Styling By Renee Muller Photography By Cayla Zahoran
Chocolate Mousse with Crunch Topping
- 7 oz (200 g) 72% dark chocolate chips
- ½ cup unrefined extra virgin coconut oil
- 7 eggs, separated
- ½ cup coconut sugar
Preheat oven to 350°F (175°C). In a small pot, combine the chocolate chips and oil. Cook on low, stirring until smooth. In a standing mixer, beat the egg whites until stiff . In a separate bowl, whisk the yolks with the coconut sugar; add to melted chocolate and stir. Pour the chocolate mixture into the beaten egg whites and mix on medium speed until just combined. Grease a round 8-inch (20-cm) spring form pan with coconut oil. Pour in one-third of the mousse mixture and bake for 15 minutes. Remove from the oven. (The mousse may rise while baking and then fall when cooling.) Top with remaining two-thirds of the mousse mixture. Cover and freeze until solid. Remove from freezer 20 minutes before serving and slice.
Chocolate Chip Cookie Crunch
- 2 cups Rorie’s Grain Free Mix or almond flour
- 1½ Tbsp honey
- 3 Tbsp coconut oil
- ⅓ cup 72% chocolate chips
Preheat oven to 350°F (175°C).
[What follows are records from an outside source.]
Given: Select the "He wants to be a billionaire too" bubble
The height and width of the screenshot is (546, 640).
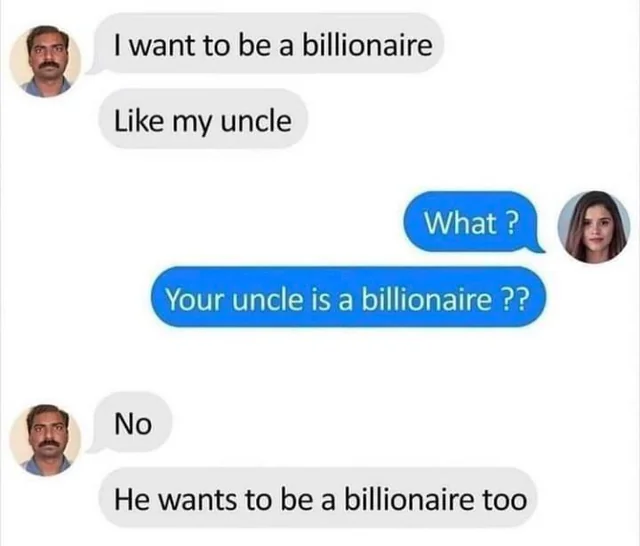Looking at the screenshot, I should pyautogui.click(x=317, y=498).
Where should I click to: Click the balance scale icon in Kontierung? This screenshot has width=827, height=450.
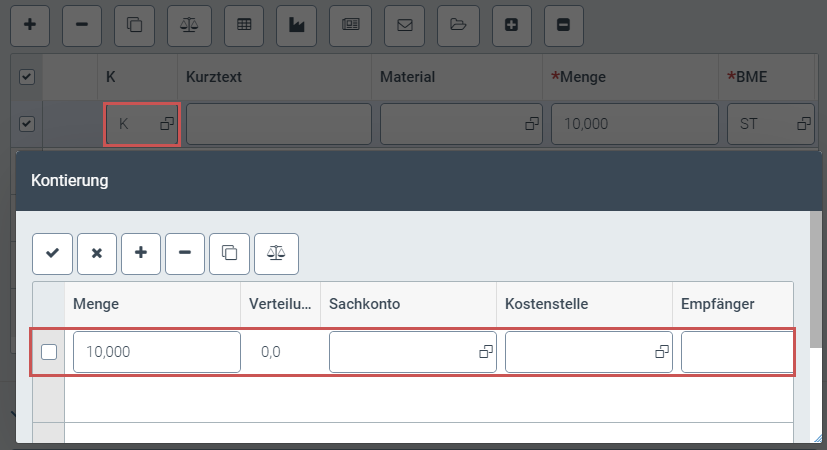click(x=276, y=253)
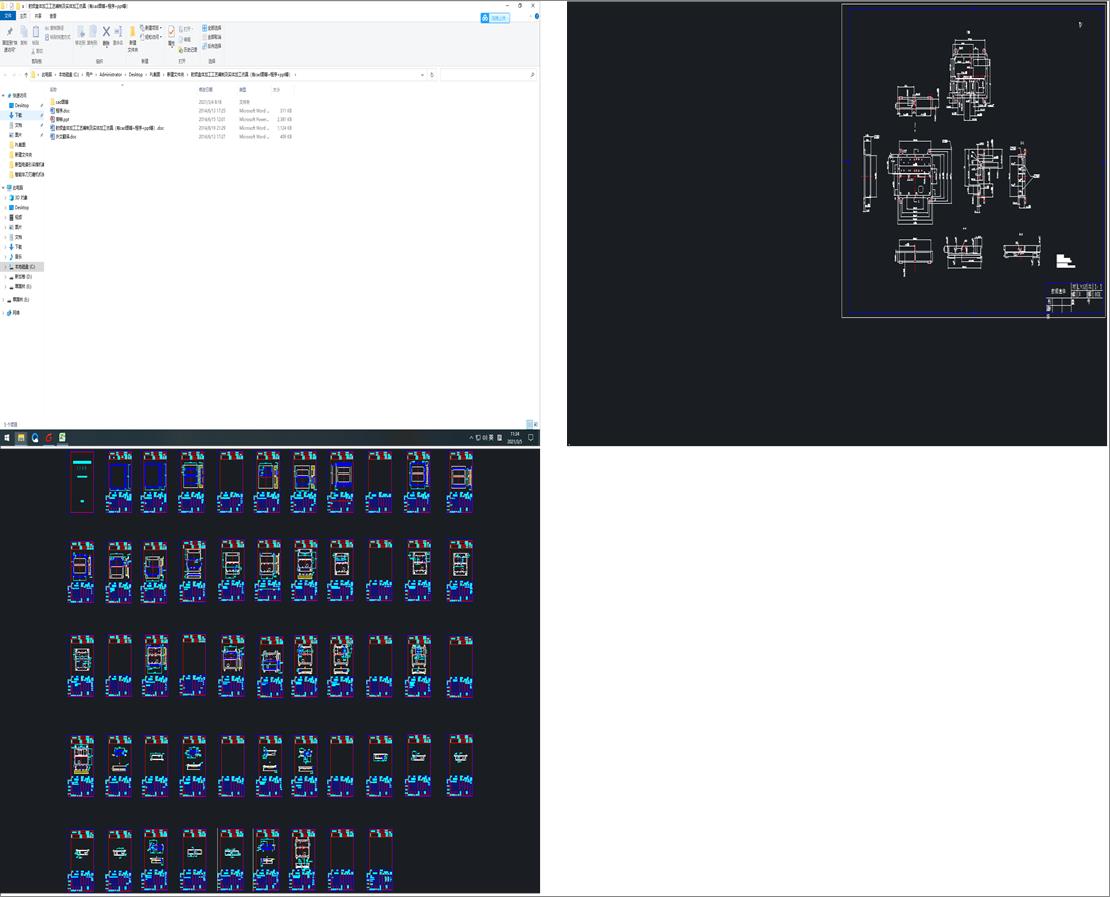
Task: Switch to the View ribbon tab
Action: pos(53,16)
Line a baking sheet with parchment paper. In a small bowl, mix the fl our, honey, and oil with a spoon, then crumble with your hands until mixture is crumbly. (Keep the crumble pieces bigger to get a chunkier crumble.) Spread the crumble on the baking sheet and bake for about 10 minutes. Remove from oven. While it’s still hot, add the chocolate chips and mix to coat. Store in an airtight container at room temperature. To serve, drizzle silan on the plate and place a slice of mousse on top. Sprinkle with crumble and enjoy!
Note: In one of my recent columns we discussed how to use raw eggs safely. Part of this recipe stays raw, but if you prefer, you can simply bake the whole thing and serve with ice cream and topping.